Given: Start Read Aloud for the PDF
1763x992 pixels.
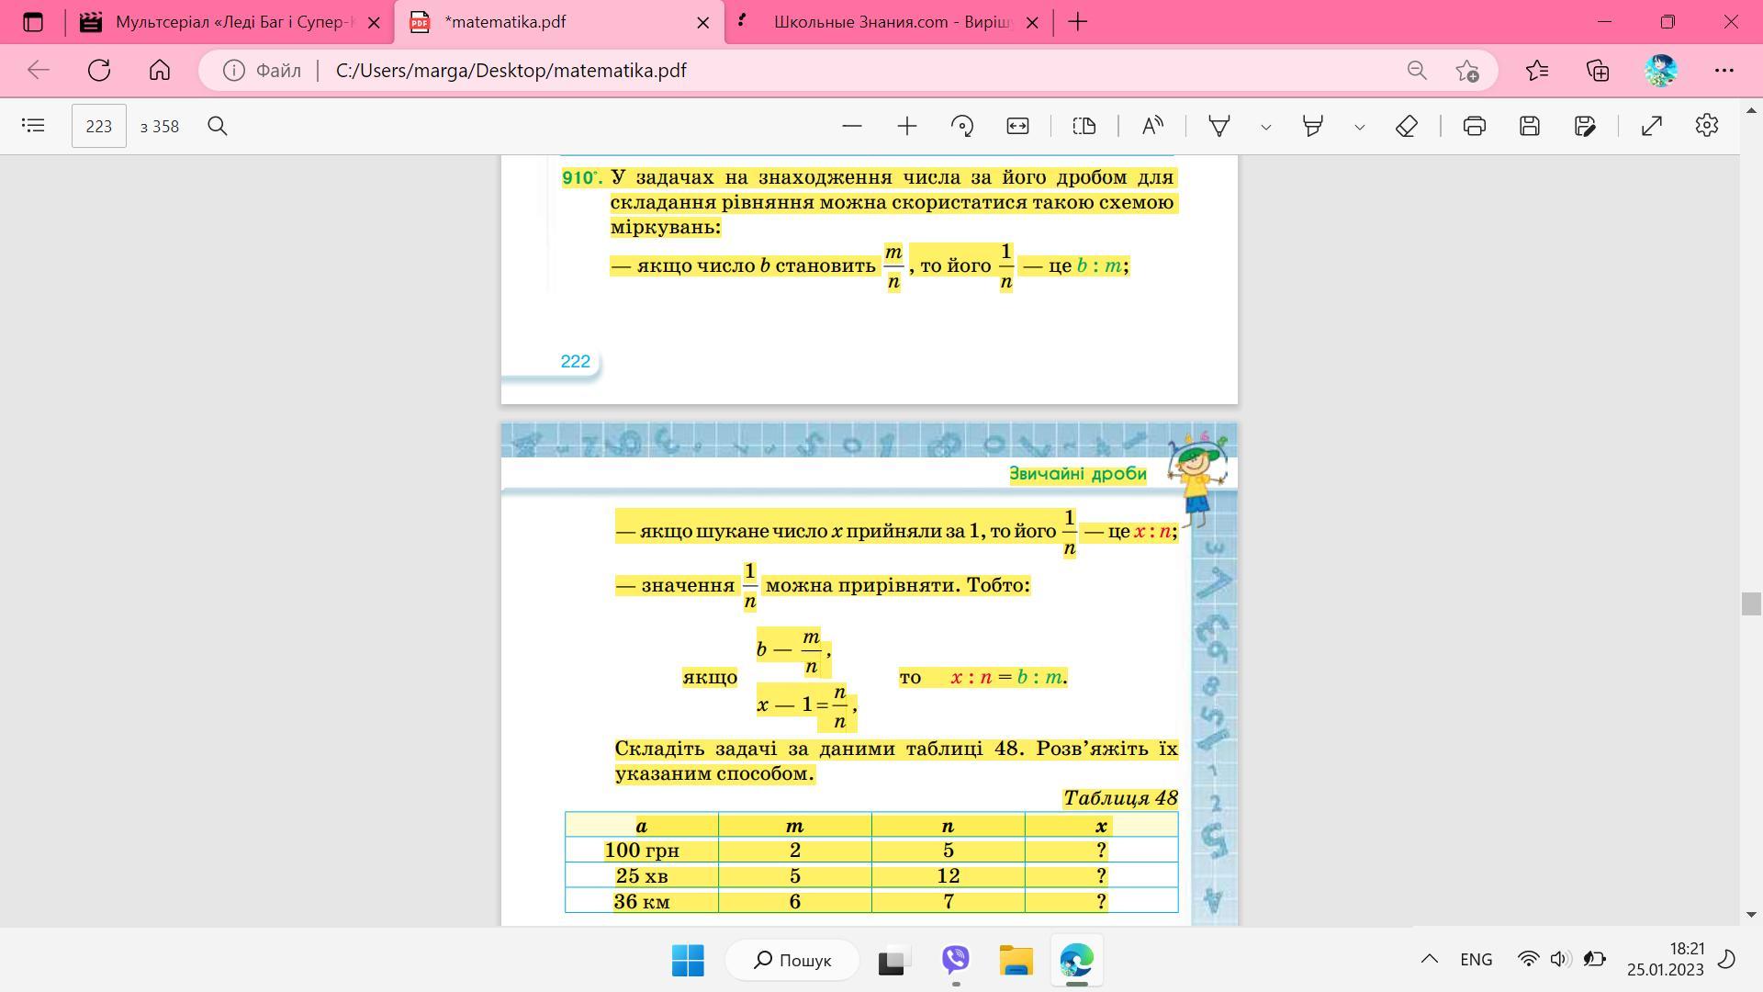Looking at the screenshot, I should pyautogui.click(x=1152, y=126).
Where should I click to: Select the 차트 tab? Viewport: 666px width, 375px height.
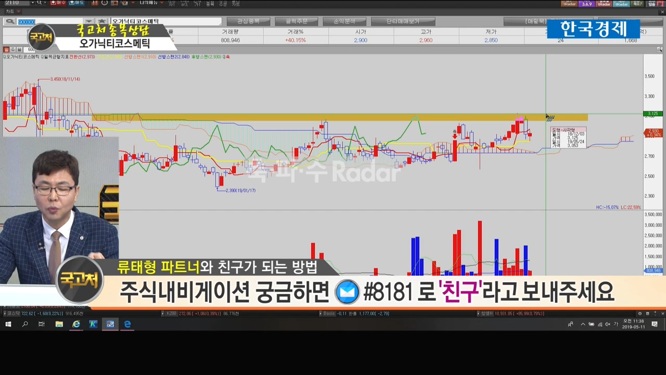[9, 11]
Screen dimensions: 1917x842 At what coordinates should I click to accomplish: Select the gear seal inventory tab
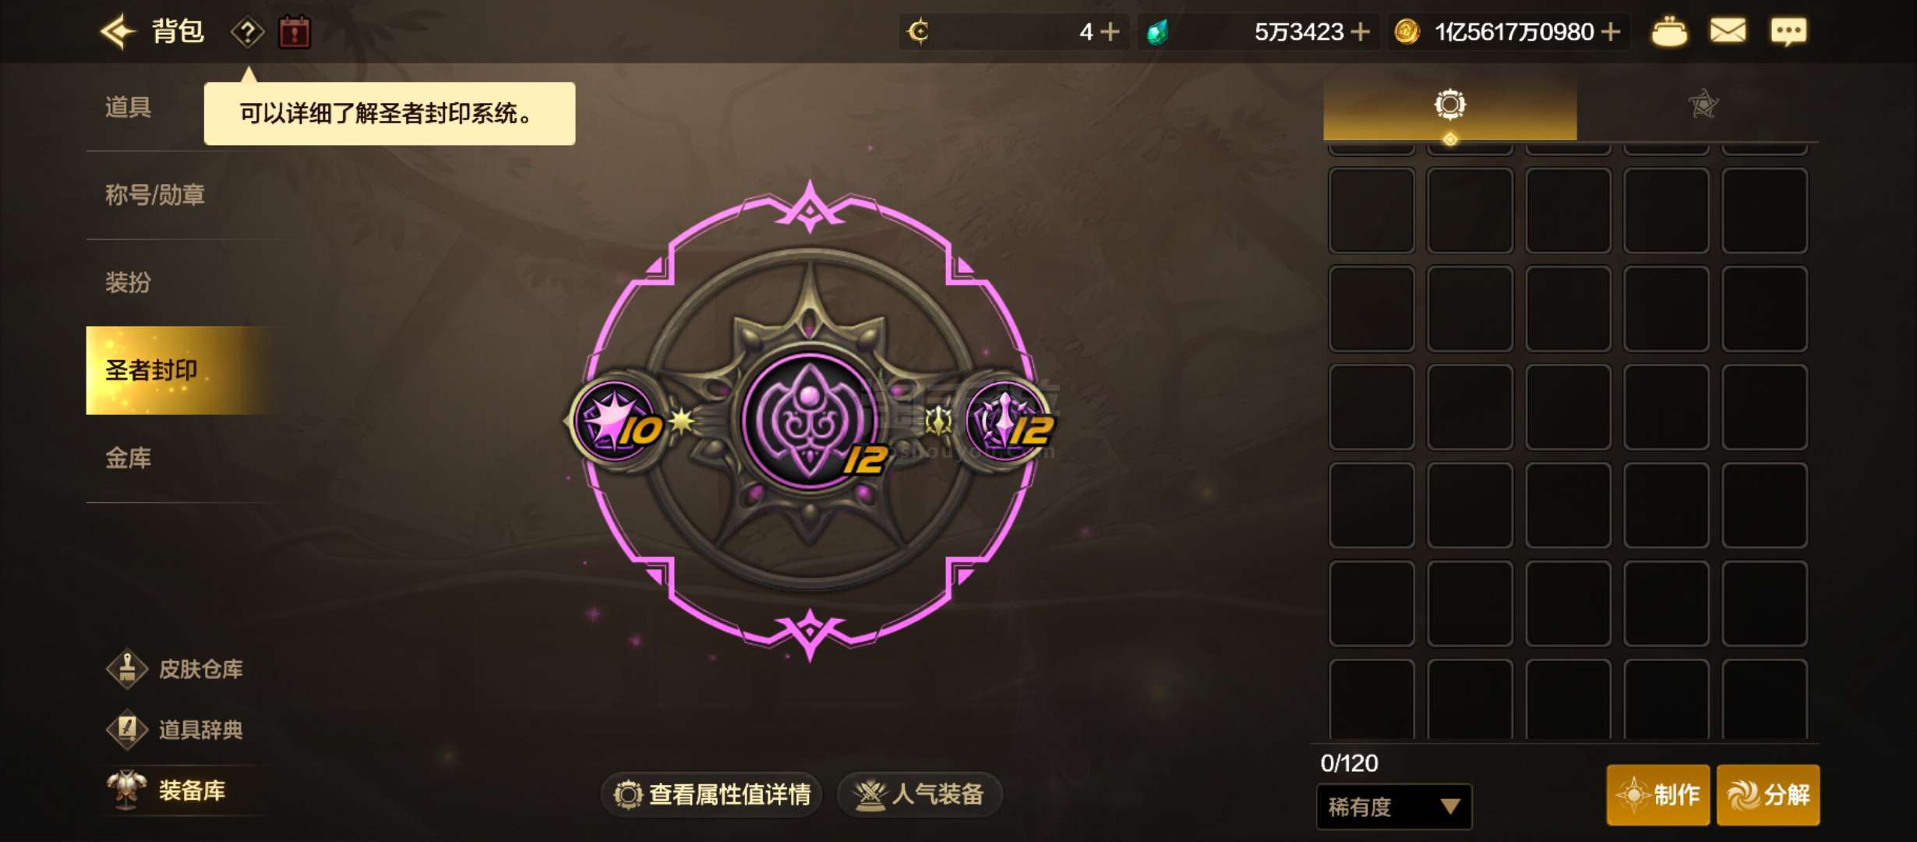[1449, 104]
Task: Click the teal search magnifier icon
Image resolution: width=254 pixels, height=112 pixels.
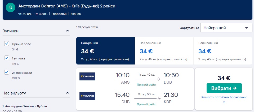Action: click(x=11, y=7)
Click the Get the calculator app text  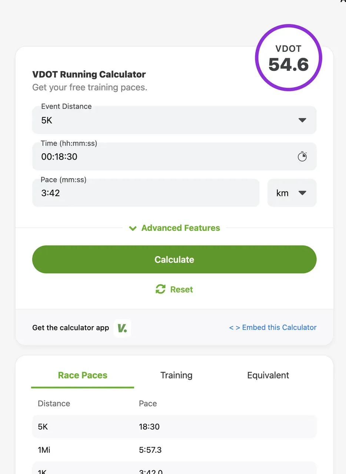coord(71,328)
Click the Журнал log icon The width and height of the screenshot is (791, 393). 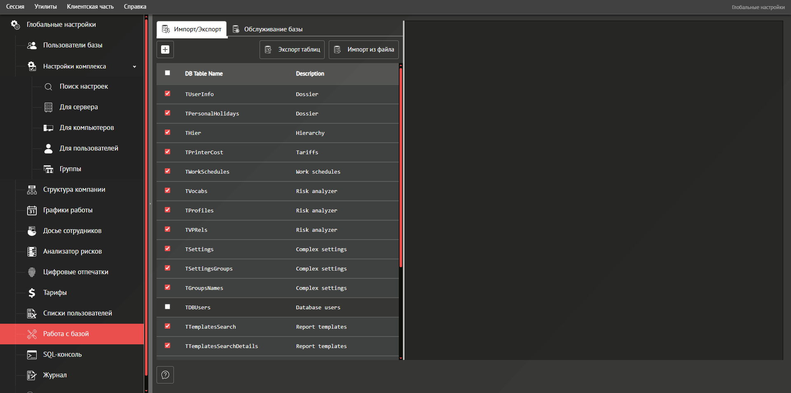tap(32, 375)
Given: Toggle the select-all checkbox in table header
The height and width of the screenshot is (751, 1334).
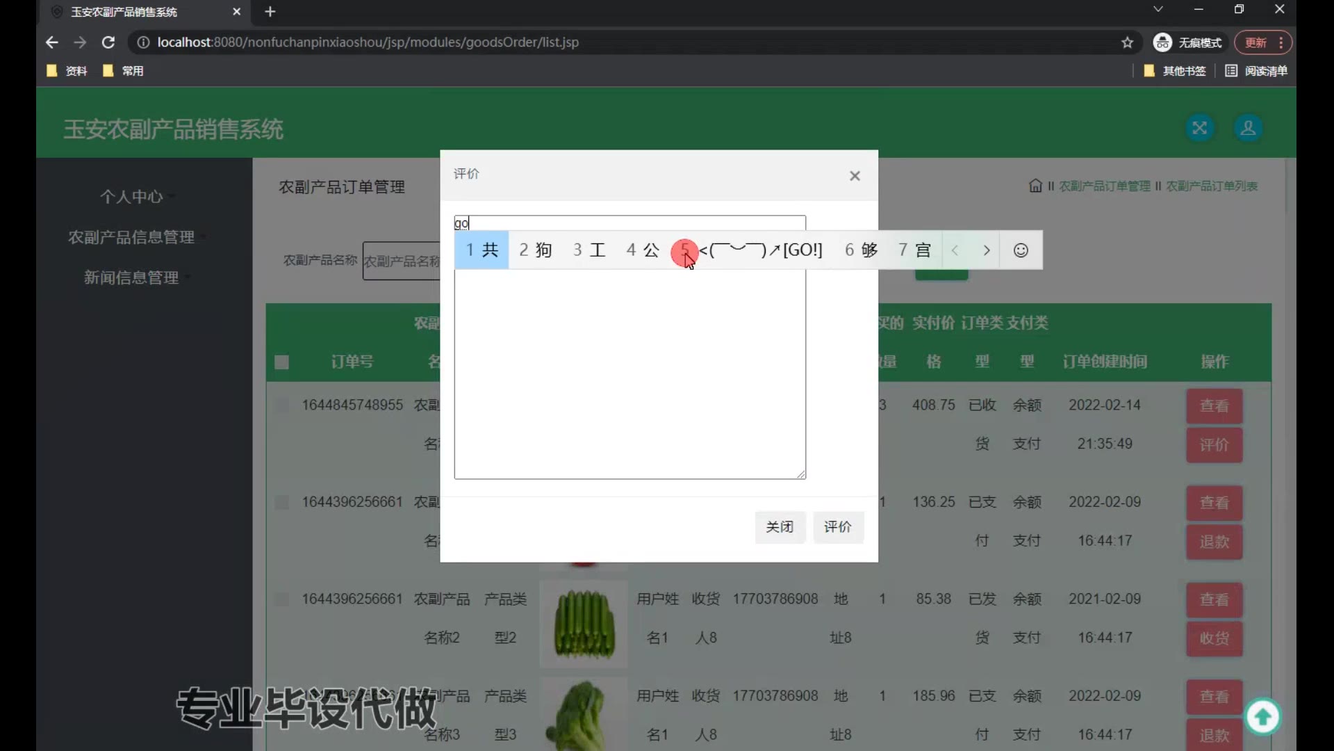Looking at the screenshot, I should [281, 362].
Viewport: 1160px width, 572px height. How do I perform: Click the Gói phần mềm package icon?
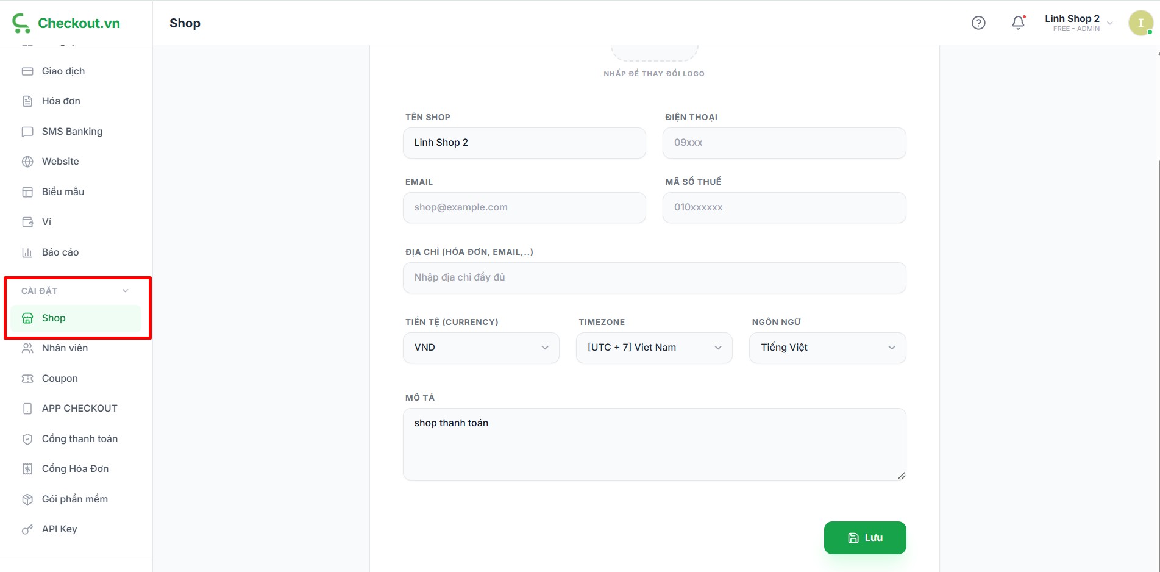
****
◆ GIVEN INSTRUCTION ◆
Could you return the listing exactly from the line with "Given: Toggle the" through the end, including both of those lines, and leave out the pictures?

◆ TASK RESULT ◆
Given: Toggle the select-all checkbox in table header
The height and width of the screenshot is (751, 1334).
Looking at the screenshot, I should [281, 362].
Viewport: 1160px width, 572px height. How do I perform: Click the Gói phần mềm package icon?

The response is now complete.